Background: Patients (pts) with nonmetastatic castration-resistant prostate cancer (nmCRPC) are primarily older, have comorbidities, and take concomitant medications. Darolutamide (DARO), a structurally distinct and highly potent androgen receptor inhibitor, significantly reduced the risk of metastasis by ̃2 years and the risk of death by 31% versus placebo (PBO) and demonstrated favorable safety and tolerability in the phase 3 ARAMIS trial. DARO also has low potential for drug−drug interactions.

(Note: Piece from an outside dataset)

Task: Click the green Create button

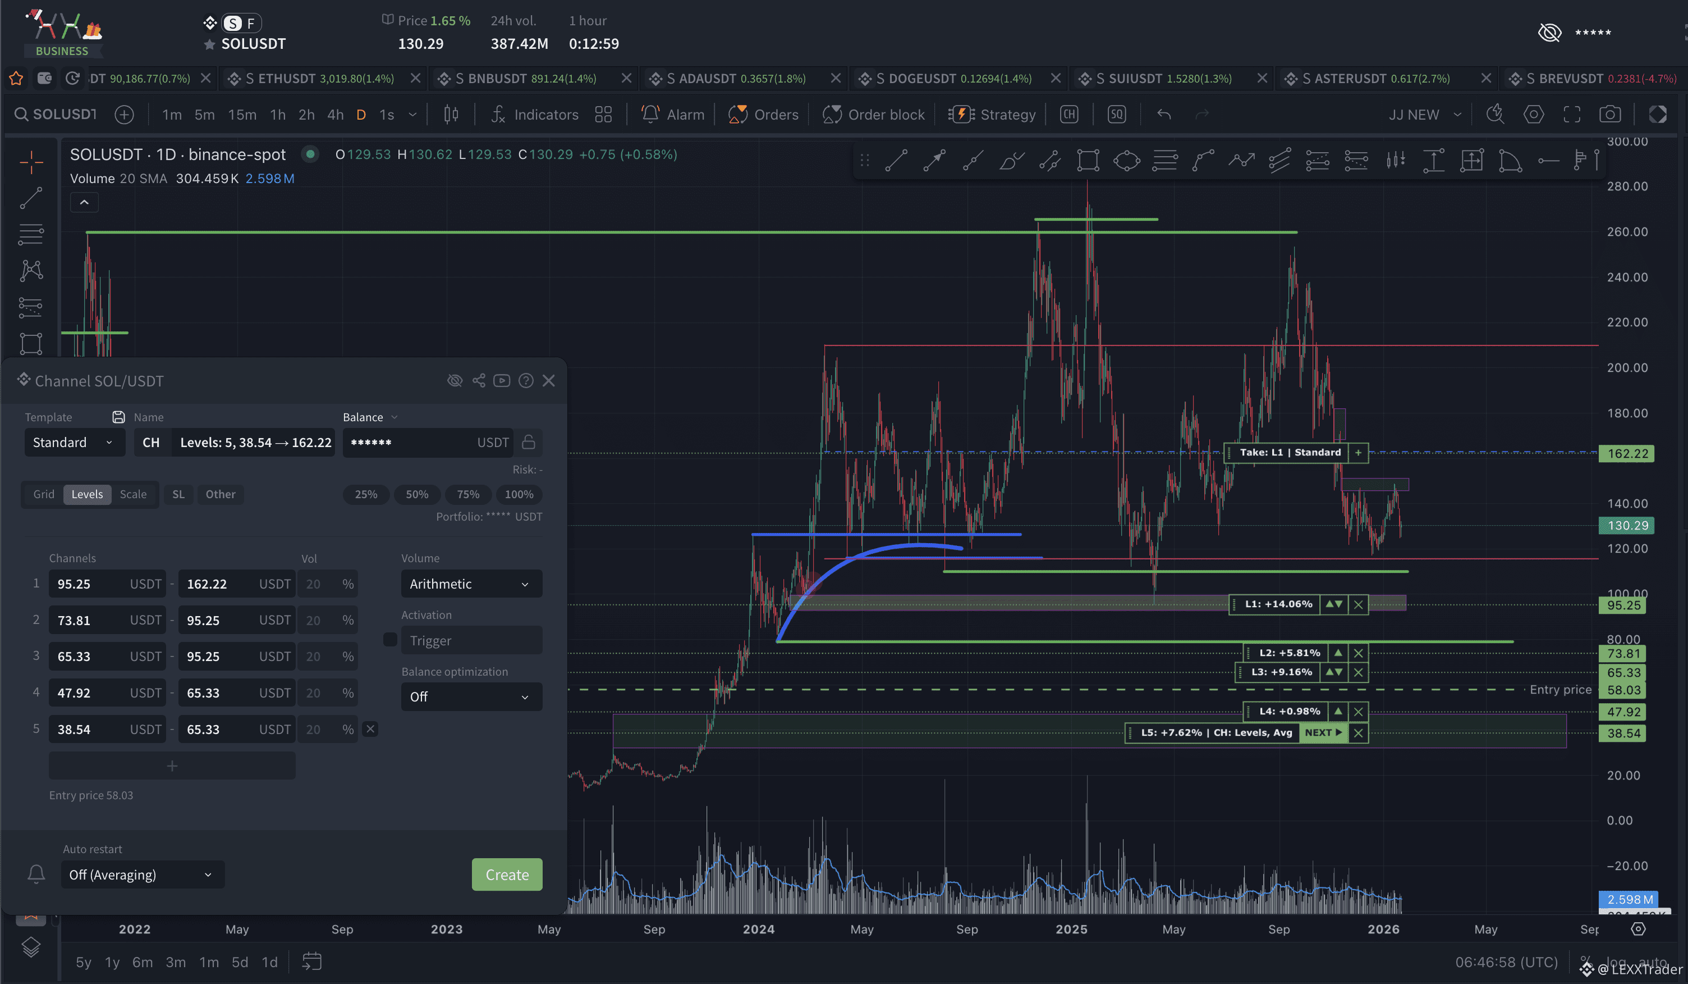Action: point(506,874)
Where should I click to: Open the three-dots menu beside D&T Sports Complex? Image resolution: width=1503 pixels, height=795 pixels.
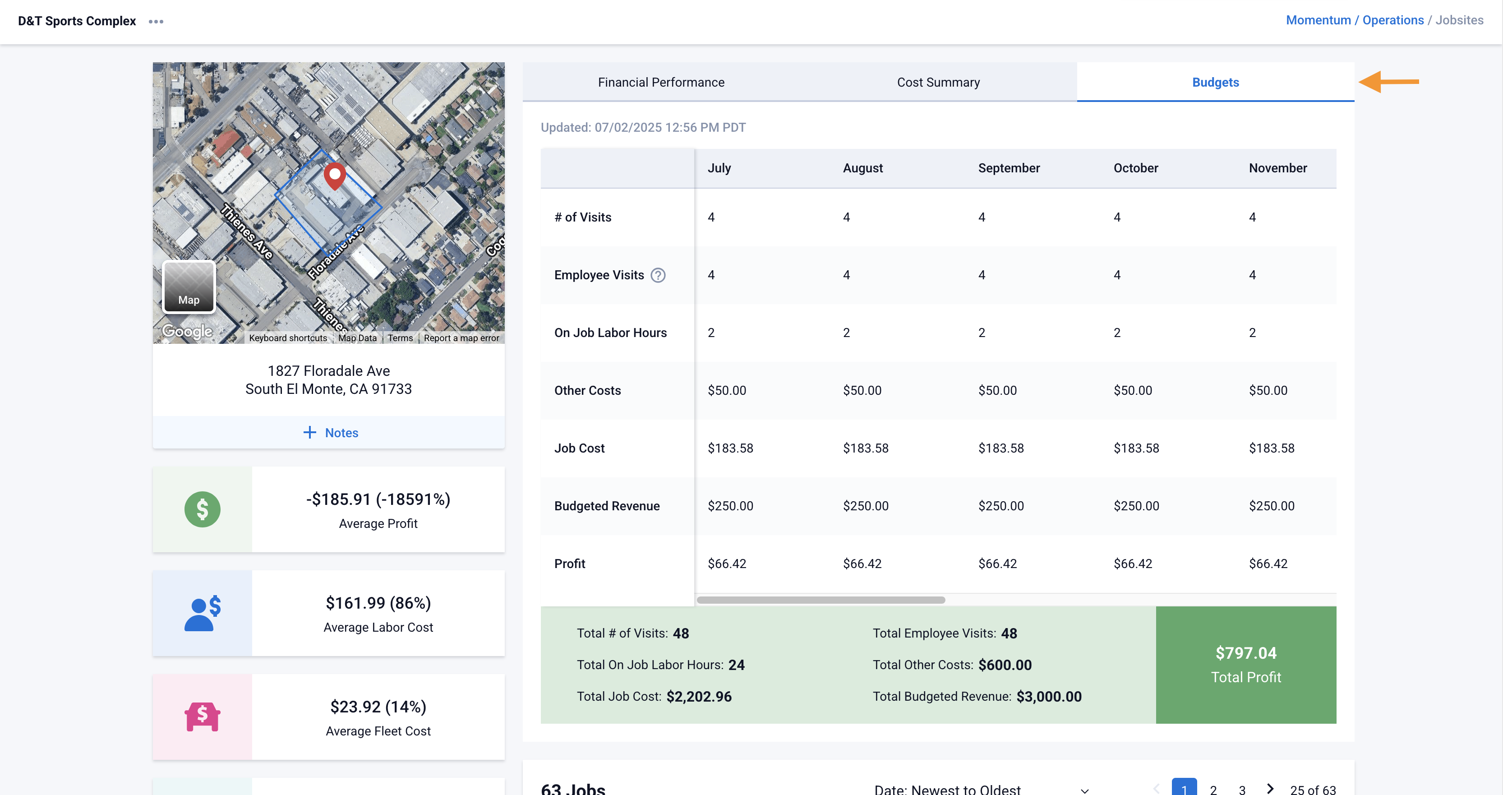(x=156, y=22)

This post hoc analysis of ARAMIS evaluated overall survival (OS) and safety in pts with ongoing comorbidities and concomitant medications. Methods: Pts with nmCRPC were randomized 2:1 to DARO (n=955) or PBO (n=554) while continuing androgen-deprivation therapy. At the final data cutoff (Nov 15, 2019), OS and adverse events (AEs) were evaluated in pts with a median of ≤ and >6 comorbidities or ≤ and >10 concomitant medications in the double-blind period. HRs (95% CIs) were determined from univariate analysis using Cox regression. Results: The majority of pts had ≥6 comorbidities (53%; 795/1509) or received ≥10 concomitant medications (54%; 813/1509). For pts with ≤6 and >6 comorbidities, DARO prolonged OS vs PBO (HR 0.65 and 0.73, respectively). OS benefit of DARO vs PBO was consistent for pts with metabolic, cardiovascular (CV), and other comorbid disorders (HR range: 0.39–0.88). For pts receiving ≤10 and >10 concomitant medications, OS was prolonged with DARO vs PBO (HR 0.76 and 0.66, respectively). Subgroups of pts receiving concomitant medications for gastrointestinal/metabolic disorders, CV disease, urologic disorders, and pain/inflammation achieved similar OS benefit with DARO vs PBO (HR range: 0.45–0.80). Incidence of AEs and AEs leading to treatment discontinuation with DARO was comparable to PBO across subgroups by number of comorbidities and concomitant medications (Table). Conclusions: The OS benefit and safety of DARO remained consistent with that observed in the overall ARAMIS population, even in patients with a high number of comorbidities or concomitant medications. Clinical trial information: NCT02200614.

^aOne pt randomized to DARO did not receive treatment and was excluded from the safety analysis.